To be honest, I'm really envious of the people around me- friends, family members, peers, older and younger, etc...My roommate who has all these opportunities going for her, who has the grades, internships, and leadership experiences all falling in place for her now because of the guaranteed med school acceptance program she's in, but also a ministry and community of Christian friends and an extremely close-knit/supportive family as a support system for when she feels down/inadequate/etc... My sisters, especially the middle one who didn't have to really work hard in life and got the easy way out with a major in communications and who has a nice life right now making money, eating at cool places, going to live music concerts, having a close community of friends from her hipster ministry to hang out with, having time for herself to cook and read and travel and photograph and live life... My mom who has time after work to grocery shop and work out and go to Bible study classes ... and even strangers whom I've just met. I wish I could just be satisfied with my life and see how truly blessed I am.

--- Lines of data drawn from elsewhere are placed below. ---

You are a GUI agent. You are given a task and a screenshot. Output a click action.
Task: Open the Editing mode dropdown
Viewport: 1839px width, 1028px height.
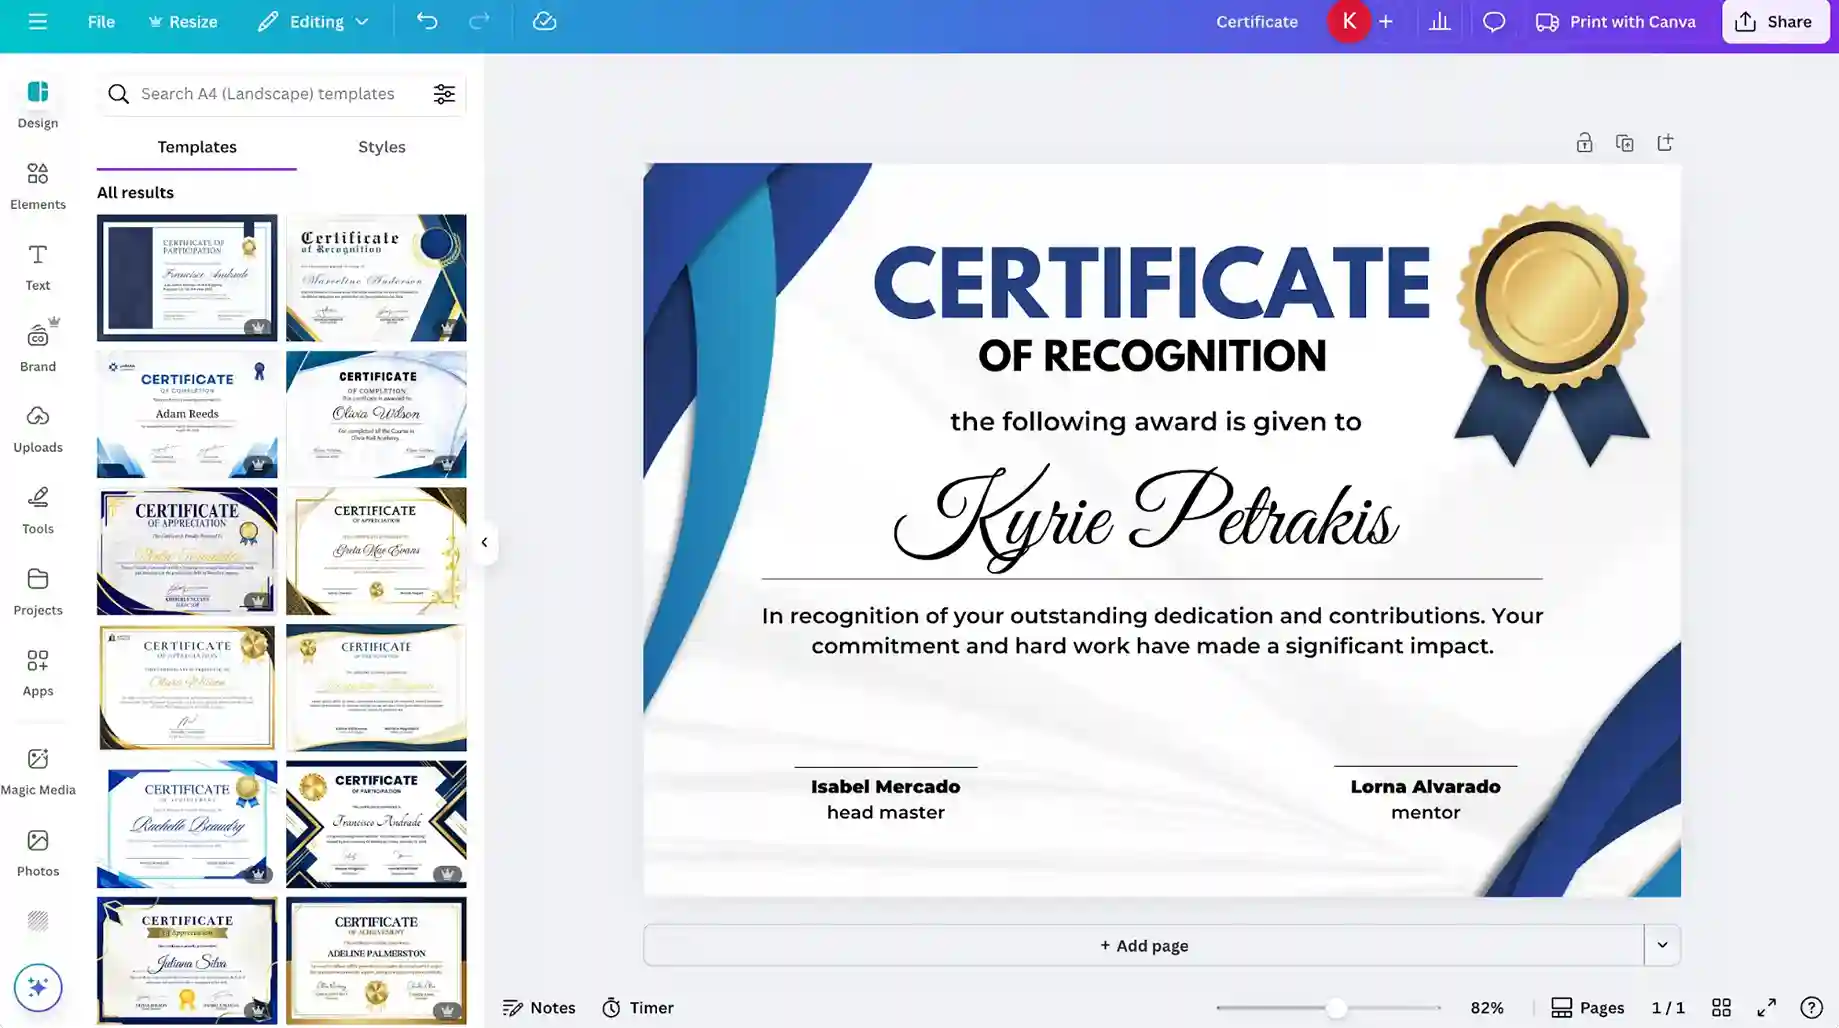[313, 21]
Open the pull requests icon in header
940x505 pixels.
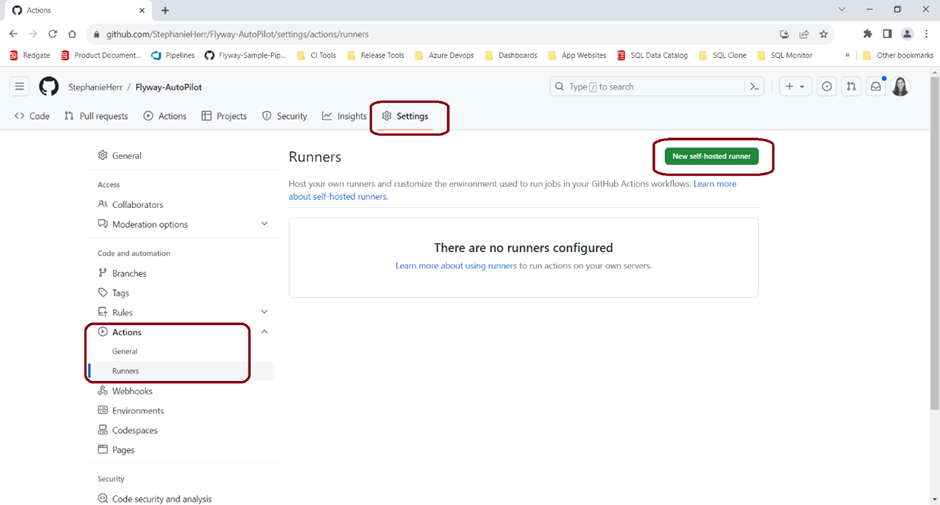pyautogui.click(x=851, y=87)
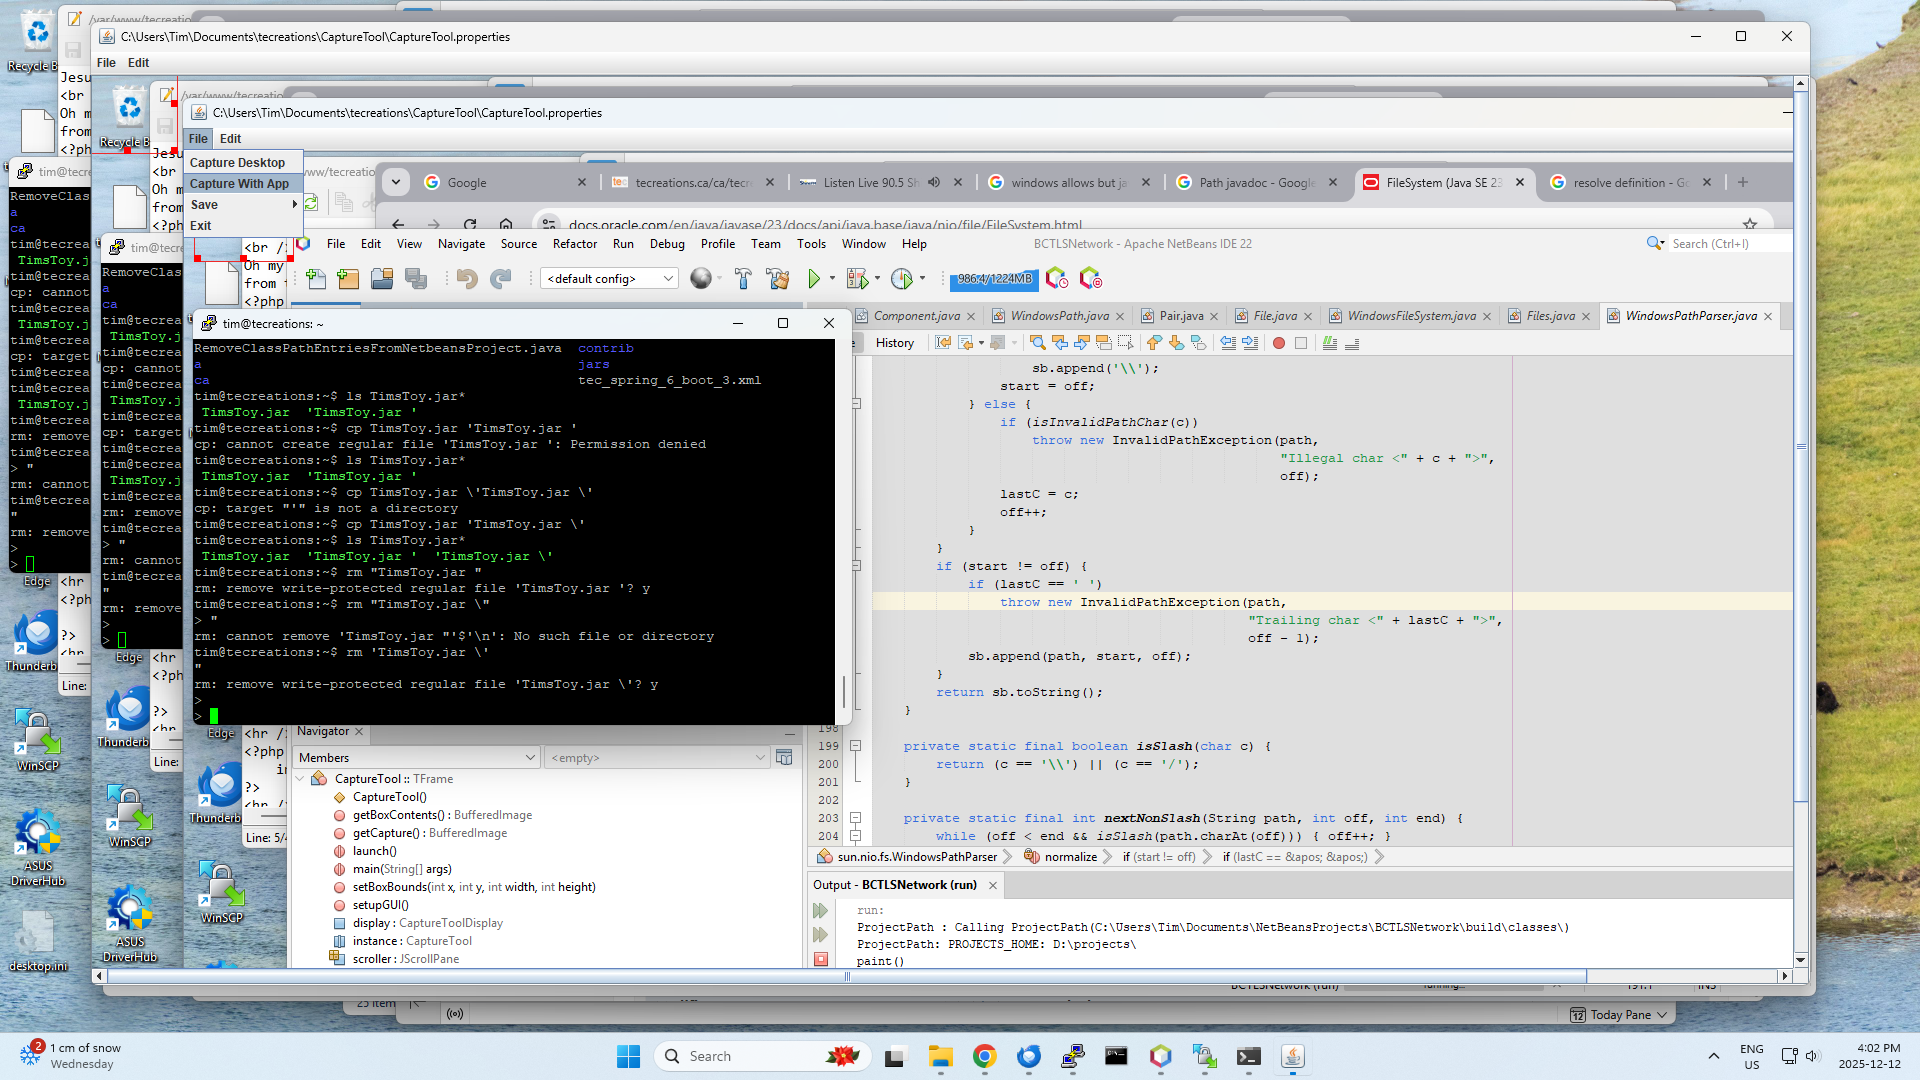Viewport: 1920px width, 1080px height.
Task: Open the default config dropdown
Action: (610, 279)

To be honest, I can't be honest with anyone anymore because no one can help me besides God, but even then, I find it really difficult to feel his presence, at least for me. I wish I wasn't so bitter or cynical. I wish I knew where I was going in life or at least had a strong assurance/trust in God like some people do. To be honest, I'm tired of faking it and pretending like I have it all together, because I don't. But whenever I express that to others, they either take advantage of it or look down on me because of it or pity me but never help or empathize with me. I'm such a selfish and immature fool.
The friend that I ate with today mentioned how she thought that a sure sign of maturity is when you start to think about others more than yourself. I'm not so sure if I agree with that. It's strange because I feel as though I used to be extremely selfless and altruistic and would go out of my way to help anyone and everyone but as I've gotten older, I've become more concerned with myself and my life...probably because I neglected to take care of myself so much before. Yet I feel as though I am more mature now than I was before, despite having a more self-focused mindset... I don't know. It all doesn't really make sense to me. Someone who may show altruistic concern and selflessness towards others may not necessarily be mature...especially one who does things out of child-like faith. I think it's because my altruism stemmed from ignorance and naivety while my self-centeredness stems from bitterness and experiences of betrayal or missed opportunities or of being misguided in life. How do you define maturity anyway? I have this post addressing the idea of growing up and what maturity entails, saved somewhere in my Drafts haha ...but just like my other entries, most of them are incomplete and not well thought out....:/
I don't know where I was going with this but it felt good to let it all out. I don't have anywhere or anyone to turn to so I suppose I'm glad that I have this blog.